从不同的 RSS 提要格式获取属性
Get attribute from different RSS Feeds Format
我必须提取 RSS 提要中文章的作者,问题是一个 RSS 的作者姓名属性列为 dc:creator 而另一个作为 author(代码如下)。关于如何使我的查询针对这两种情况动态化的任何方式?
查询:
CREATE PROCEDURE feed.usp_importXML(@file VARCHAR(8000))
AS
BEGIN
DECLARE @Query VARCHAR(8000)
SET @Query ='
DECLARE @xmlFile as XML
SET @xmlFile =(SELECT CONVERT(XML,BulkColumn) as BulkColumn
FROM OPENROWSET (BULK '''+@file+''', SINGLE_BLOB) AS t)

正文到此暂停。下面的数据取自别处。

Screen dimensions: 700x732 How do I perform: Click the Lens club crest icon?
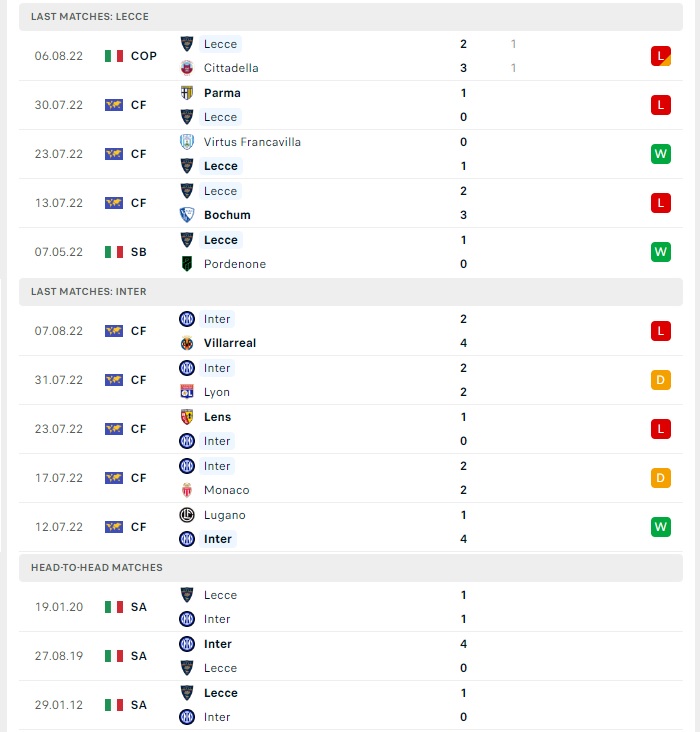click(187, 417)
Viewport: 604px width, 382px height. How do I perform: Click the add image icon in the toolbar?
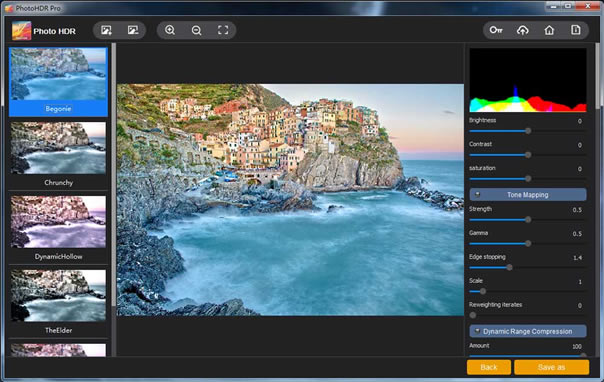click(x=106, y=30)
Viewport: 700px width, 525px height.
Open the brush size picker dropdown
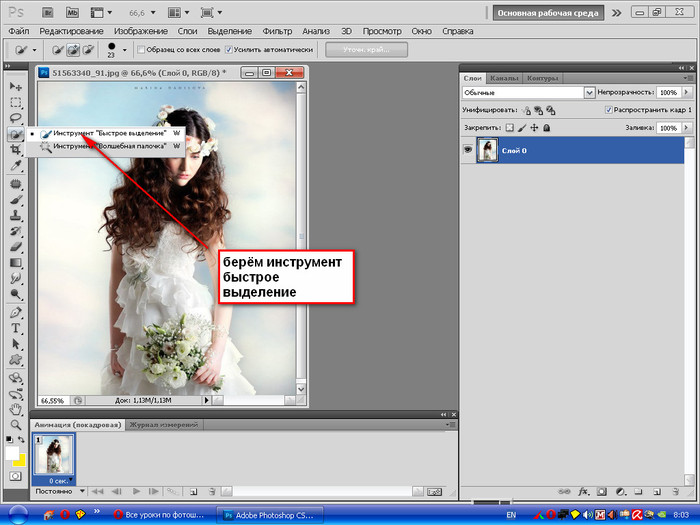pyautogui.click(x=124, y=49)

INSERT INTO feed.tempXML (source, title,link,author,[date])
SELECT
source = t.value (''../link[1]'', ''NVARCHAR(300)''),
title = t.value (''title[1]'', ''NVARCHAR(300)''),
link = t.value (''./link[1]'', ''NVARCHAR(300)''),
author = t.value(''(*:creator)[1]'',''NVARCHAR(50)''),
[date] = t.value(''pubDate[1]'',''NVARCHAR(50)'')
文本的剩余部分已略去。